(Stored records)
════════════════════

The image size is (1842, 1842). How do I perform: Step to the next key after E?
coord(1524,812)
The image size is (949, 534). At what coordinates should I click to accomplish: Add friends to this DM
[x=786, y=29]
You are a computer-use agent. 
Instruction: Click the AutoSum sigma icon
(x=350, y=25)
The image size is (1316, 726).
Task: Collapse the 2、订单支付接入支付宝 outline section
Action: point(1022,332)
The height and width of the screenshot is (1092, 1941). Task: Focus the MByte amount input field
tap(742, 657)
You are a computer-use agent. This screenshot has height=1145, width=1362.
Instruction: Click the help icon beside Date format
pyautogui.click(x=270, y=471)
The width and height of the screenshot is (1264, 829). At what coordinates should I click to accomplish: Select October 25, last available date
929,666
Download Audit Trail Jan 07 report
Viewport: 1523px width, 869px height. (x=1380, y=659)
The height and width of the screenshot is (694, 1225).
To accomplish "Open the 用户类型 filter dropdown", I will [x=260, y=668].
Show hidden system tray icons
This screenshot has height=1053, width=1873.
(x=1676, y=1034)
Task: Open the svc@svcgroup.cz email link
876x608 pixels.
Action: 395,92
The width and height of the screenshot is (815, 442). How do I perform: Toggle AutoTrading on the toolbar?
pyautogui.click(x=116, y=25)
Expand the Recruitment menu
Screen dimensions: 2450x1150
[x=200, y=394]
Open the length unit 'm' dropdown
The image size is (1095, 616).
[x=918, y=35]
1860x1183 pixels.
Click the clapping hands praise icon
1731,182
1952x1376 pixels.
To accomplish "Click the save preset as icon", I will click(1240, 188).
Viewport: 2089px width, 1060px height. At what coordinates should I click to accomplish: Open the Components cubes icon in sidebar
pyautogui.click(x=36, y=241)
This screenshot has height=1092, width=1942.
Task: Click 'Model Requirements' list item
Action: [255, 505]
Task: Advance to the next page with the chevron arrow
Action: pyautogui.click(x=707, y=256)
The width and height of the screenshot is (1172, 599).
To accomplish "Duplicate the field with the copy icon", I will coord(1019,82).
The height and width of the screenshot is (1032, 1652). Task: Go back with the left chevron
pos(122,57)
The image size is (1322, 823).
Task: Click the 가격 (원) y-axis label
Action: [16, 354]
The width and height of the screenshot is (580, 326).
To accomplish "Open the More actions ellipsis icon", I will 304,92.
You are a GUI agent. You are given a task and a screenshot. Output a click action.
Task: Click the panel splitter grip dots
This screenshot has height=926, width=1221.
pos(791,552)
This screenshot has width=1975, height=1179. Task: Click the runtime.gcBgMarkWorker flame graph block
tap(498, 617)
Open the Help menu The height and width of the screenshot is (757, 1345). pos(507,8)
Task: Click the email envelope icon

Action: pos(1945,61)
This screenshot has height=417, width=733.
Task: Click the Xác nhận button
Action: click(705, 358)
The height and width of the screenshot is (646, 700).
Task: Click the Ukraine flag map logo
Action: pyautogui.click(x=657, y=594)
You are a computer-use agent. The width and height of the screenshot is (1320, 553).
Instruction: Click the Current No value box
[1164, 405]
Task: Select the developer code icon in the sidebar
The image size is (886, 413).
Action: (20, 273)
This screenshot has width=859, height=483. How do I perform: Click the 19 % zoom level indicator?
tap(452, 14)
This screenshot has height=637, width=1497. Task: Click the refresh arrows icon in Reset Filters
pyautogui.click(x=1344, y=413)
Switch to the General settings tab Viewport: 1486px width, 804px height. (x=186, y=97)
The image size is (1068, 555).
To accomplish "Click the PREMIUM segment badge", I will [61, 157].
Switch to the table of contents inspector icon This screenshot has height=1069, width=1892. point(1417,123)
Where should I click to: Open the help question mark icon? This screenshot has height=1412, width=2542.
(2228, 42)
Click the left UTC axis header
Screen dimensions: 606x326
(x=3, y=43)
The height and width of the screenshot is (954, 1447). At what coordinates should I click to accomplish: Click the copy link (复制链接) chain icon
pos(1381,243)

════════════════════

(What to work on): Every line holding the string "agent" should be copied here, so please find those lines in the data.

(Task answer):
You are a computer-use agent. 
You are a computer-use agent. This screenshot has height=1145, width=1362.
You are a GUI agent. You are given a task and a screenshot. Output a click action.
You are a computer-use agent. The width and height of the screenshot is (1320, 553).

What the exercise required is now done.